Of course, disabling the offending extensions would usually solve the problem, until you installed the next one, of course. In those days, many Mac users came to depend on Conflict Catcher, a utility that had a special test routine to help you find the source of your grief.
That, of course, was long ago and far away. The author of Conflict Catcher, Jeffrey Robbin, later became the lead developer of SoundJam, which was soon acquired by Apple and morphed into iTunes. Today, Robbin, who came along for the ride, is a Vice President for Apple.
In any case, Mac OS X, while not immune to crashes, is far more stable. Windows, on the other hand, is notorious for a lack of reliability and extreme vulnerability to computer malware. Of course, a carefully configured PC, where only a few vertical applications are run, may actually be reasonably stable and productive.
But most of you don’t work in the IT business, nor do you have an IT department to call upon when you’re in need. Instead, you’re forced to rely on your own skills, or, where possible, a company’s tech support department or a third-party support specialist.

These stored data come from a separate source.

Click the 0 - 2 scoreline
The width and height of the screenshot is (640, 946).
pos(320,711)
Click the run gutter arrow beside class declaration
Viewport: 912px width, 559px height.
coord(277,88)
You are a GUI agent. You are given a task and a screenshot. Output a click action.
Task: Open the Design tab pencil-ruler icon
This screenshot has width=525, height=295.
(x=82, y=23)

Either way, most of you have become accustomed to your computer’s individual quirks, and they vary from model to model, and sometimes between individual production units. Yes, the Mac is far more predictable than the Windows PC, but when things go wrong, you still may confront a hair-pulling exercise — that is if you have any left to pull.
Back in 1984, when the Mac first came out, Steve Jobs and other Apple executives wanted you to believe that they were building a genuine appliance. Call it the toaster oven of the PC business, but such claims were not only highly-exaggerated then, they remain largely unrealized today.

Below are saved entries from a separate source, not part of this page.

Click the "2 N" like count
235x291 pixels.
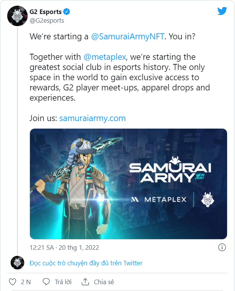[x=26, y=282]
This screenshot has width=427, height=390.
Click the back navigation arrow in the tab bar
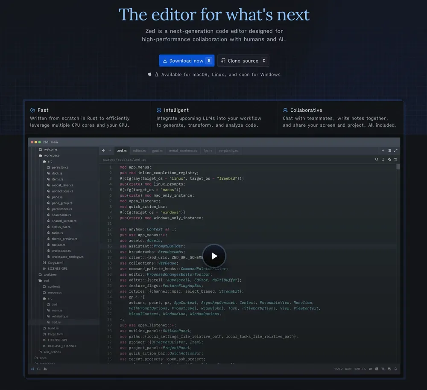pos(103,150)

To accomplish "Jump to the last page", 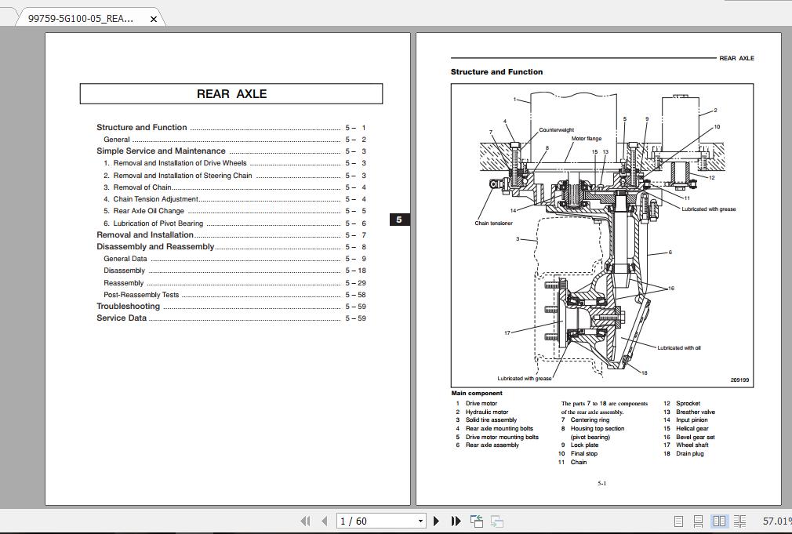I will (455, 521).
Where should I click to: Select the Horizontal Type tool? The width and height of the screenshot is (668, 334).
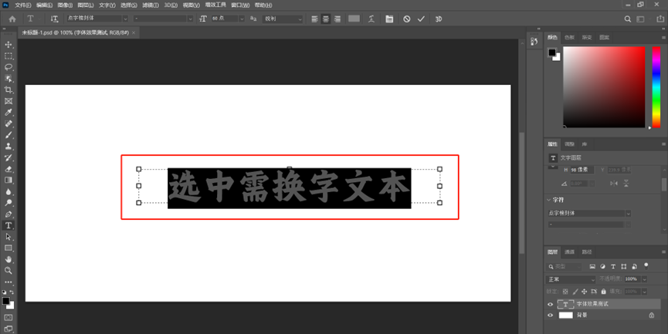tap(8, 225)
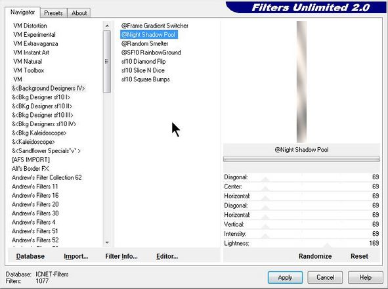Screen dimensions: 388x289
Task: Select the Navigator tab
Action: tap(22, 12)
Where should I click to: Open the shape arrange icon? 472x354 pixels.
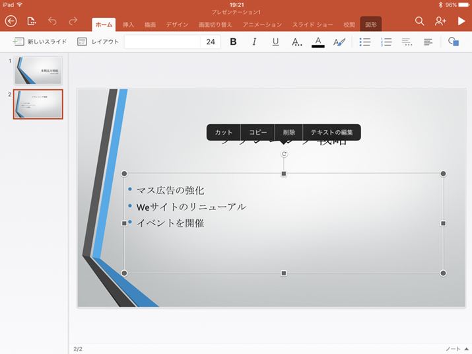pos(453,42)

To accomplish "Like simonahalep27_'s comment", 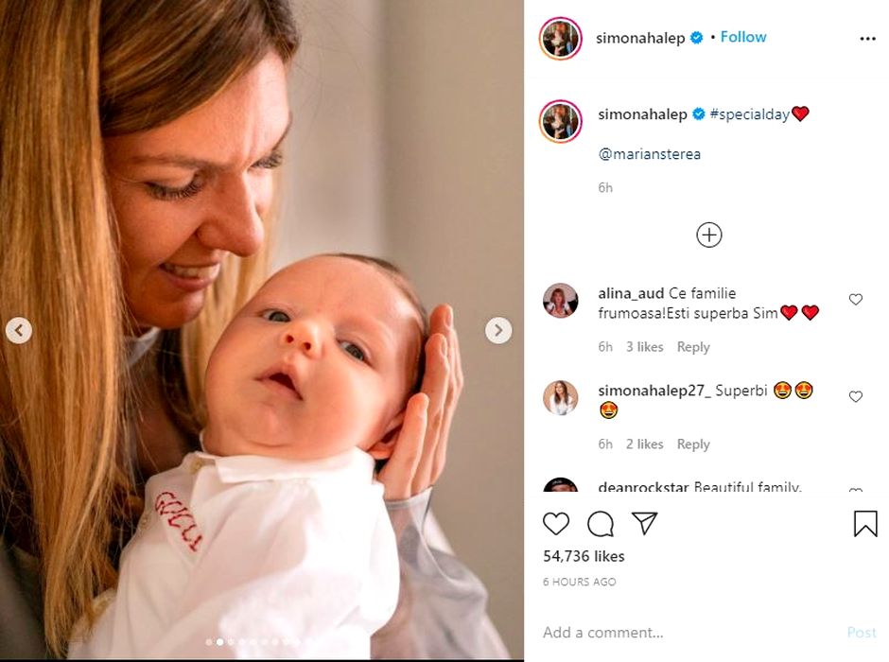I will click(x=855, y=397).
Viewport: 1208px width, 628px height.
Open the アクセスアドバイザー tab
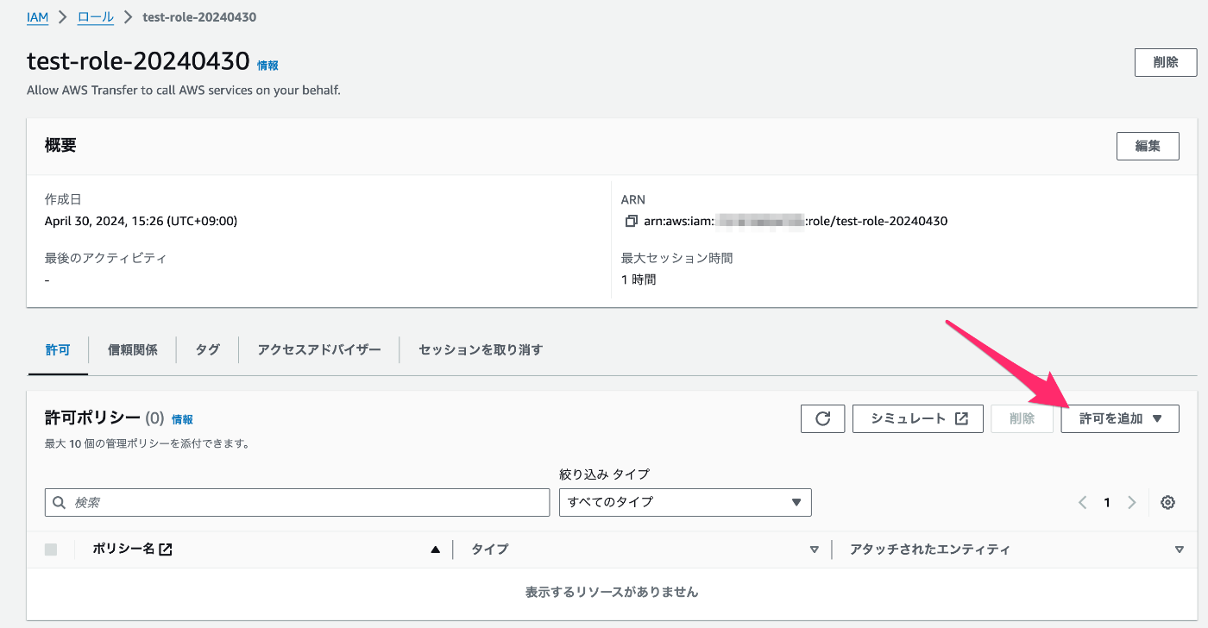pos(318,350)
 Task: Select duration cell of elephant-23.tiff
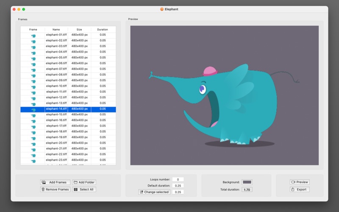(x=103, y=160)
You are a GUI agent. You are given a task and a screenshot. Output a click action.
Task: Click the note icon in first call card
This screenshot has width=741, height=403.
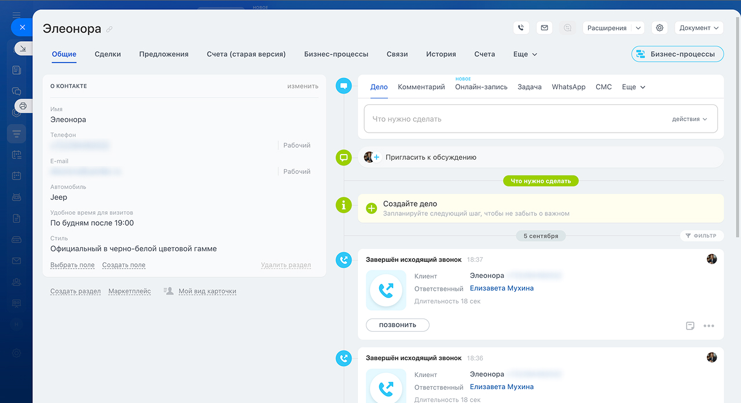(x=690, y=325)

Yes, it’s true. Most times the Mac indeed “just works,” but not always. Indeed, I do become over-confident at times, thinking that nothing can go wrong as I’m engaged updating my sites, or editing audio files. Then something might unexpectedly crash, or perform in an otherwise anomalous fashion, and all bets are off.
To be fair, it only happens rarely to me. I can go on for weeks and never confront a problem that requires a restart, let alone witness an application crash.
The reason that more and more Windows users are deserting the Microsoft platform is because they, in the spirit of that great movie of the 1970s, Network, are mad as hell and can’t take it anymore.
Now I’m not going to say that Microsoft is going to lose its dominance anytime soon, although its potential long-term success at the top of the world may become more questionable over time.
As far as Apple is concerned, they still have a long way to go before the Mac truly realizes toaster-oven reliability.